» EXCERPT PROVIDED:

A single page can help separate several concerns that have become mixed together.
Question Harsh Thoughts
Low mood can make thoughts more absolute.
You may think:
- “Nothing ever works.”
- “I always get things wrong.”
- “Everyone else is doing better.”
- “This will never improve.”
Try replacing the thought with something more accurate:
- “Several things are difficult right now.”
- “This did not go as planned.”
- “I cannot see other people’s full circumstances.”
- “I do not know yet how this will develop.”
NHS Every Mind Matters offers self-help cognitive behavioural techniques designed to help people recognise and reframe unhelpful patterns of thinking.
The replacement does not need to be artificially positive. It simply needs to be fairer and more precise.
Speak to Yourself as You Would to a Friend
Harsh self-criticism rarely creates the energy needed for change.
Consider what you would say to someone you cared about in the same situation.
You might say:
- “You are having a difficult day.”
- “You do not need to solve everything now.”
- “One mistake does not define you.”
- “It makes sense that you feel tired.”
- “You can start again tomorrow.”
The NHS recommends treating yourself as you would a valued friend—with honesty, but also patience and compassion.
Help Someone Else
A small helpful action can create connection and a sense of purpose.
You might:
- Send an encouraging message
- Help with a practical task
- Leave a positive review
- Share useful information
- Check on a neighbour
- Donate something you no longer need
Keep the action within your available energy.
Supporting others should not require ignoring your own needs.
Avoid Using Alcohol to Manage Your Mood
Alcohol may seem to offer temporary relaxation, but it can disrupt sleep and make emotional difficulties harder to manage.
The WHO includes avoiding alcohol among the lifestyle choices that support health and wellbeing.
When you notice that drinking has become a regular response to stress, sadness or anxiety, consider discussing it with a healthcare professional or appropriate support service.
Create a Personal Mood Toolkit
Make a short list of actions that tend to help you.
Your toolkit might include:
- Walking
- Calling a friend
- Music
- A familiar film
- Cooking
- Going outside
- Taking a shower
- Writing
- Resting
- Attending an exercise class
Keep the list somewhere accessible.

» SUPPLIED ENTRIES:
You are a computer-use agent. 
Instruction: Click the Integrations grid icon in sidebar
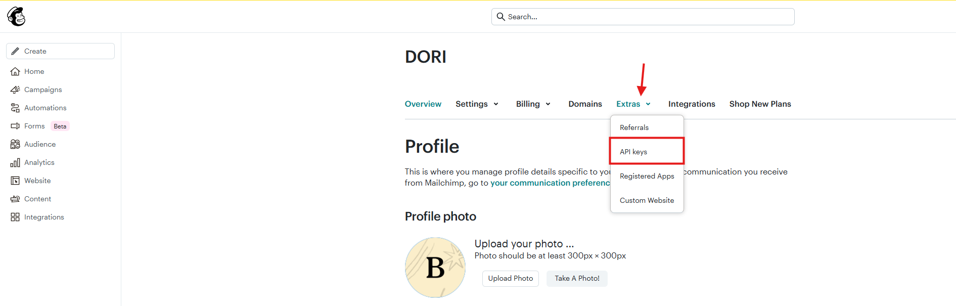tap(15, 217)
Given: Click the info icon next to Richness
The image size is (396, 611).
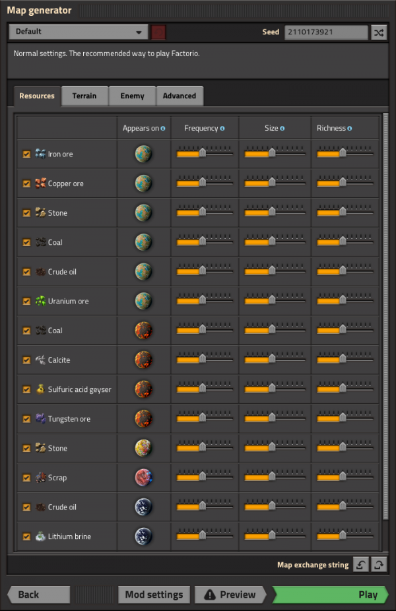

» WHAT TO WORK ON: Copy word for word the part of the low-mood self-help text above that opens with the words containing "NHS Every Mind" and closes with "and more precise.".

» SOLUTION FOR THIS TASK:
NHS Every Mind Matters offers self-help cognitive behavioural techniques designed to help people recognise and reframe unhelpful patterns of thinking.
The replacement does not need to be artificially positive. It simply needs to be fairer and more precise.